Le chercheur Sami Brahim ne sera pas interrompu lui non plus durant son témoignage, dans lequel il égraine avec force détails, durant une heure et quinze minutes, les huit années d’enfer qui furent les siennes dans l’arbitraire du système Ben Ali. Son témoignage avait commencé par quelques précautions d’usage dont on comprendra toute la nécessité quelques instants plus tard, lorsque, évoquant sa propre dignité éthique, il détaille la lente mise à mort de l’esprit, de la volonté, par la violation du corps. Un tabou fort vient d’être brisé par un témoignage rare. Il fallait une voix, un visage, pour incarner la torture. La voix de Sami Brahim nous a fait sentir l’odeur du sang, d’urine et d’humidité des caves du ministère de l’Intérieur. L’auditoire n’en sortira pas indemne.
A la fin de ce témoignage, une question demeure, en suspens : quelle justice pour ces crimes ? Les commanditaires sont libres, les tortionnaires aussi. Et nul n’ignore que les conséquences de l’impunité peuvent être lourdes.
Et les mêmes causes produisent les mêmes effets semble renchérir Gilbert Naccache dont le témoigne succède et vient clôturer cette première soirée. Indispensable Gilbert Naccache, qui a passé 11 ans dans les geôles de Bourguiba. Attention chère assemblée semble-t-il prévenir, notre parole et notre présence sonne comme une première victoire. Mais ces dictatures dont on évoque l’horreur naissent de très petites choses, que l’on ne perçoit pas toujours à temps. Une dictature ce n’est pas seulement le bras des coups de matraque, mais la tête qui considère ses concitoyens comme des mineurs intellectuels, qui leur refuse le droit à l’intelligence collective. Des nombreux détails narrés par Gilbert Naccache, pas un ne semble superflu, tant ils rendent palpables le déni progressif du droit du collectif, qui finit par rendre acceptable par tous la mise à mort arbitraire d’un individu par un Etat.
Il est minuit trente. On ressort essoré. Une fois encore, une fois de plus, la Tunisie a su se montrer exemplaire. Et d’abord pour elle-même.
Le lendemain, 8 novembre 2016, la séance s’ouvre sur Bechir Labidi et Leila Khaled, héros de la révolte du bassin minier, et de la résistance de Redeyef. Redeyef avait alors anticipé les évènements de 2011, et Bechir en avait été une des têtes pensantes. Je les avais filmé dès le lendemain de la Révolution, chez eux, à se partager la parole, à m’expliquer ce que fût le cœur et le poumon de cette Révolution. Leila Khaled avait été une des meneuses de la révolte des femmes d’avril 2008, lorsque 100 militants de Redeyef avaient été arrêtés.
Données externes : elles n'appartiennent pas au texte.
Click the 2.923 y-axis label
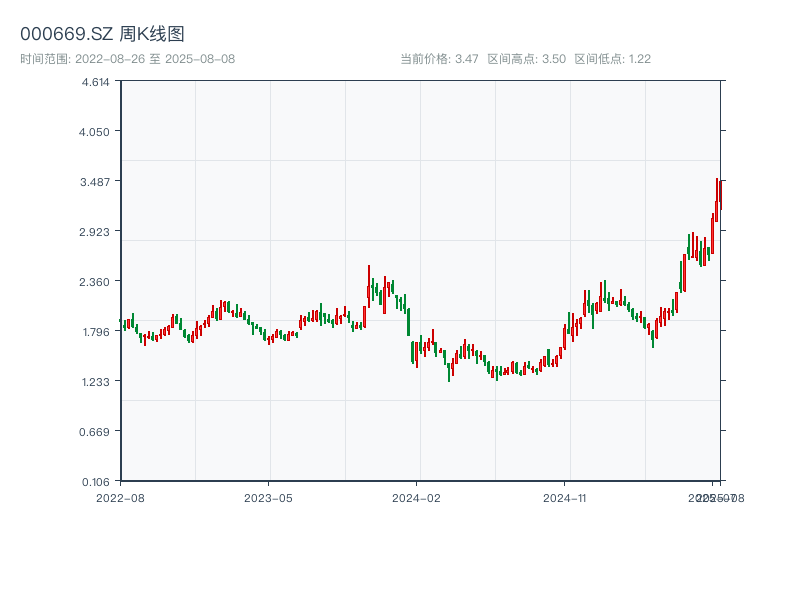This screenshot has width=800, height=600. click(x=95, y=231)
Pour la première fois, Ben Ali avait cédé. Momentanément, et Redeyef avait fini par le payer très cher. Les tortionnaires de Ben Ali rivaliseront d’ingéniosité pour casser la volonté de Bechir et des résistants de Redeyef. 8 ans plus tard, la force, le courage et l’intelligence de Bechir et Leila sont intacts. Respect.
Puis la mémoire de Nabil Barakati est évoquée, dans ses moindres détails. Autre mise à nu du système, pièce douloureuse d’un puzzle qui sera encore long à reconstituer. Nabil Barakati est mort sous la torture lui aussi, mais en 1987. « Votre frère malheureusement n’est pas tombé sur un professionnel de la torture » avait-on déclaré à son frère Ridha, qui témoigne. Nous ne sommes qu’au début d’une longue soirée. Durant les trois heures de témoignages qui suivent, nous ne trouverons plus de limites au cynisme, et notamment celui des juges, rouage essentiel de la machine répressive.
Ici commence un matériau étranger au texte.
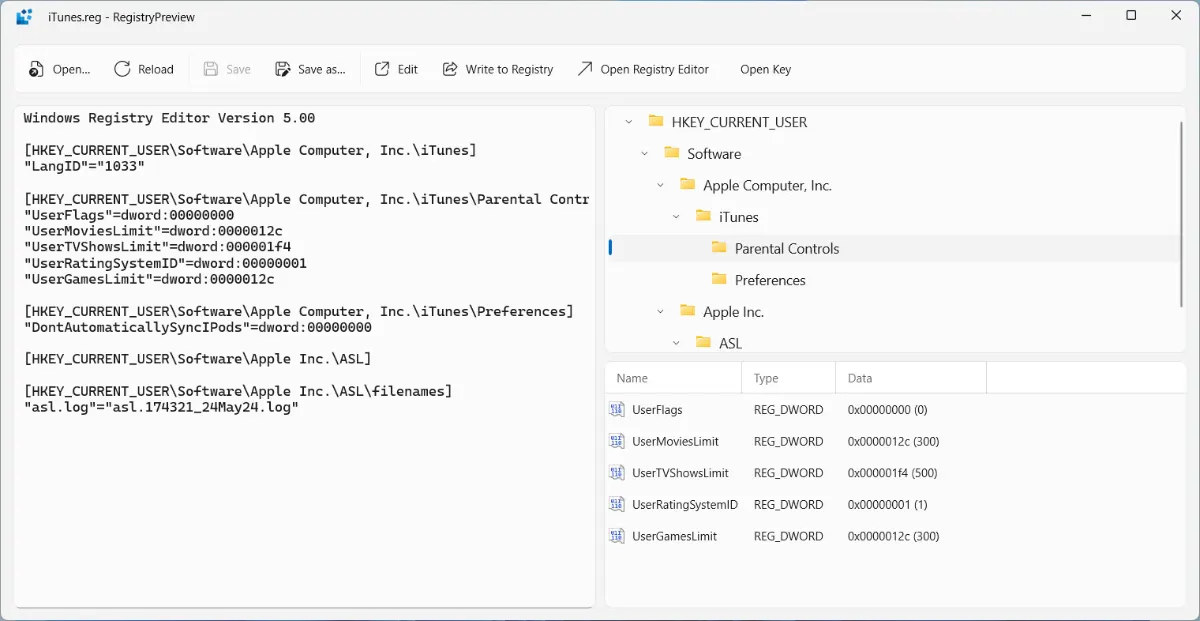Sort values by Name column header
1200x621 pixels.
click(x=632, y=378)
Il est bien tôt pour mesurer l’impact de ces témoignages, de leur écho pour l’ensemble d’une société tunisienne complexe, et les résistances politiques qui s’en suivront immanquablement. Mais le sentiment, à chaud, est celui d’un avant et d’un après 17 novembre 2016, dans la manière dont l’histoire tunisienne s’exposera désormais au regard de tous, avec pudeur. Et en face.